What you should do =>
Collect the lines of the entries where "computer" shows up.

════════

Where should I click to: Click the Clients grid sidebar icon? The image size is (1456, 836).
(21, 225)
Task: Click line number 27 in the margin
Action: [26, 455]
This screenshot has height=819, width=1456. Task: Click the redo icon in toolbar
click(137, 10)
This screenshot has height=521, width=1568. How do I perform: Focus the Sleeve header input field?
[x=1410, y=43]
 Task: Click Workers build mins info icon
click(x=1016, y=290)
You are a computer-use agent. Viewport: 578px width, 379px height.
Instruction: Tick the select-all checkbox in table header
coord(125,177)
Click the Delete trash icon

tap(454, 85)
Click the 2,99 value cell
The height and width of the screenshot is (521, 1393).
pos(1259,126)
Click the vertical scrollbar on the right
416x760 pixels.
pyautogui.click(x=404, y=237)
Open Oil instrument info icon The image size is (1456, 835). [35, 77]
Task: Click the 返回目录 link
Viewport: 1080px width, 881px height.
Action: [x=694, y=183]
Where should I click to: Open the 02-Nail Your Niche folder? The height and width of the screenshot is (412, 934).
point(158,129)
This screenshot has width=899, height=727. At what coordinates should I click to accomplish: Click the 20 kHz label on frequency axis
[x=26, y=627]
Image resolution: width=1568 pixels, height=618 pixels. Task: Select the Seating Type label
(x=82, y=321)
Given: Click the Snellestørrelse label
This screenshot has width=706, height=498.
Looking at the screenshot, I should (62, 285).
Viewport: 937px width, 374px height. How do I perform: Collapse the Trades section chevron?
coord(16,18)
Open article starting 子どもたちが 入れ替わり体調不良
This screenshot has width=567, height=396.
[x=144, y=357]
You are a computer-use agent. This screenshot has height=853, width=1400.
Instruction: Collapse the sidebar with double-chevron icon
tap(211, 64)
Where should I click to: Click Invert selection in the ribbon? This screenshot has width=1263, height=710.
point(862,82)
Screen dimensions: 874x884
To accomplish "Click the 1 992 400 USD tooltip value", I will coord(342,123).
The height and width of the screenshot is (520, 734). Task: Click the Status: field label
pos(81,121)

════════

Worked solution =>
You are a computer-use agent. Viewport: 578px width, 379px height.
You are a computer-use agent. This screenshot has height=853, width=1400.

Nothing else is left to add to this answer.